Arabidopsis RNA extraction protocol
1-2 g fresh material, freezer-dried, ground with 0.2g sand (if necessary), and then homogenized with 10ml RNA extraction buffer (see below).
Spin at 8,000rpm, 4oC, for 10 minutes
Remove the supernatants to new tubes, phenol/chloroform extracted (8,000rpm at 4oC 10’).
Wash the supernatant with 10 ml chloroform (8,000rpm at 4oC, 10’).
Add 1/10 vol of 3M NaAc (700ul), and 2 vol of ethanol (15ml), -80oC 2hrs.
Centrifuge at 8,500rpm for 30min at 4oC, and discard the supernatant.
Resuspend the pellet in RNA resuspension buffer (see below), 4 oC 1hr.
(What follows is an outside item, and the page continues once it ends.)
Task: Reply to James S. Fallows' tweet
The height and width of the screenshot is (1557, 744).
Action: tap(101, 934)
Centrifuge at 8,500rpm for 10min at 4oC, resuspend in RNase-free water (1 to 1.5ml).
Solutions:
RNA extraction buffer:
4M Guanidine thiocyanate
20 mM EDTA
20 mM MES
Adjust pH to 7.0
Add RNase-free water to final volume 400 ml, filtrate and autoclave, store at R.T.
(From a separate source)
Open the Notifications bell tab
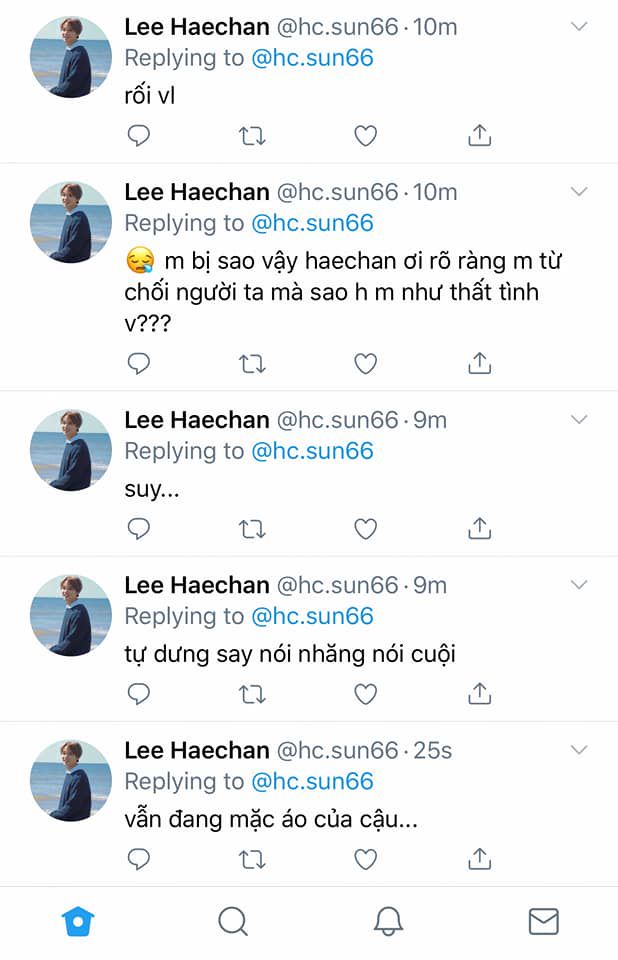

Add 1.7ml (the final concentration is 50 mM) 2-mercaptoethanol to each 400ml solution and store at 4oC.
RNA resuspension buffer:
2M Lithium Chloride
10mM Sodium Acetate
Adjust final volume to 250 ml and pH to 5.2
Filtrate and autoclave, store at 4oC for use.